Energy Econ. 74, 387–398 (2018)

National carbon markets are seen as instrumental in reducing global carbon emissions until binding international agreements come into effect. However, many governments fear that pricing carbon can have a negative effect on the economy. Modelling the potential adoption of Australia’s Emissions Reduction Fund (ERF) by various industries and agriculture up to 2020, Duy Nong and Mahinda Siriwardana from Colorado State University, USA and University of New England, Australia, respectively, find that meeting ambitious emissions reduction targets would reduce national gross domestic product (GDP) by only about 0.55%.

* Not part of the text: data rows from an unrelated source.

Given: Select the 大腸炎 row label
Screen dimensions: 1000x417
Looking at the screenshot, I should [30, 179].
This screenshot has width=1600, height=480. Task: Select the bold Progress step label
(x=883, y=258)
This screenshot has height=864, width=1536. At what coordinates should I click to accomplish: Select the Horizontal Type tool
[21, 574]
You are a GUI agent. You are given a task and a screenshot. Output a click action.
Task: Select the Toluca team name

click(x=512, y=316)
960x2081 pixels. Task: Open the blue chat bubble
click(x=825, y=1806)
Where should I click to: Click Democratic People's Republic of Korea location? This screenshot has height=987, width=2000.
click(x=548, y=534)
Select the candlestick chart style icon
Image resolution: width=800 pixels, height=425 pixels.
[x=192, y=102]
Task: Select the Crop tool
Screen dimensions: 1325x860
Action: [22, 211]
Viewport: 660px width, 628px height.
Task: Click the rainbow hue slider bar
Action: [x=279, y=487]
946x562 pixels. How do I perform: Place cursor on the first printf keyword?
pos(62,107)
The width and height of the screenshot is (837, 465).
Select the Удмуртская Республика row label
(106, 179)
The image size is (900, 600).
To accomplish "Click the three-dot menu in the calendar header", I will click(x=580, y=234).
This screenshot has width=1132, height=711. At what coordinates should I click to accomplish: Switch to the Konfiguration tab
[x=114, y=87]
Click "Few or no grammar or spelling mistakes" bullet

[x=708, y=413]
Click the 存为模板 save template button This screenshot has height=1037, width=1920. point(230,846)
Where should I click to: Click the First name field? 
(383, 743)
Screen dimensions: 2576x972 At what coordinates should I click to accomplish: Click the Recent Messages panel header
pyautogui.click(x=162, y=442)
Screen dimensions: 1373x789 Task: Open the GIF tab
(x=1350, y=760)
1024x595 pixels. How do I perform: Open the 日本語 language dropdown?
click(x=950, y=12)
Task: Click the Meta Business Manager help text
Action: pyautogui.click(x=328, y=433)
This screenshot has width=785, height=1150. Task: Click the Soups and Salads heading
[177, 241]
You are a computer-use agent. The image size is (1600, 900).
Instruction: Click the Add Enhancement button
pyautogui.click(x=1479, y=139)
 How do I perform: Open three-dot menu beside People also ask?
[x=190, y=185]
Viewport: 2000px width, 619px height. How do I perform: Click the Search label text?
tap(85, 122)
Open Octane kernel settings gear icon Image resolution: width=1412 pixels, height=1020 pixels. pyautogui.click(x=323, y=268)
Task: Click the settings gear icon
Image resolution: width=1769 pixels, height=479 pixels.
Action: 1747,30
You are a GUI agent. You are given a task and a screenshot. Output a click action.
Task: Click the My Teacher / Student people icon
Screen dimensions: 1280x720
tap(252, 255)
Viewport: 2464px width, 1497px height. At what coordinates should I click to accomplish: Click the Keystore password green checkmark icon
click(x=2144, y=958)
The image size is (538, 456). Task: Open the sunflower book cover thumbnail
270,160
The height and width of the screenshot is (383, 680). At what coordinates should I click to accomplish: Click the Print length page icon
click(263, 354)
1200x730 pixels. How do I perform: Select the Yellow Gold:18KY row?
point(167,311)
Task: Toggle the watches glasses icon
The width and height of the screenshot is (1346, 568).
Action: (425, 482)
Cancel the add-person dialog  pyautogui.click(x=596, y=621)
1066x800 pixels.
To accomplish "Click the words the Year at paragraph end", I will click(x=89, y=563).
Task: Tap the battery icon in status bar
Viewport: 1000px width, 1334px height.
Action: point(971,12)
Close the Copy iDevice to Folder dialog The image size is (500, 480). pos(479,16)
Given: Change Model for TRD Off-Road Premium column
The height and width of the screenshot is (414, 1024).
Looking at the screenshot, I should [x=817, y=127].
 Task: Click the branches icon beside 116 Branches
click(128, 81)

The researchers estimated the subsidy every industrial and agricultural sector can achieve through energy efficiency, alternative energy, changes in production levels and resource efficiency. They model two scenarios. In the first scenario they assume that the total ERF budget of US$1.86 billion is consumed by 2020 and further energy efficiency measures are pursued in various industrial sectors. In the second scenario they assume that the emissions reduction target of 279 MtCO2-e is achieved and the proposed budget is stretched until this target is met. The impact of emissions reduction measures on various industry-specific parameters, such as market prices of commodities, is then modelled. Macroeconomic indicators are calculated based on changes in all industrial and agricultural sectors. The researchers project a less than 0.6% decrease in GDP up to 2020 and a slight increase in consumer price index for either scenario, showing that emissions reduction need not be disastrous for the economy.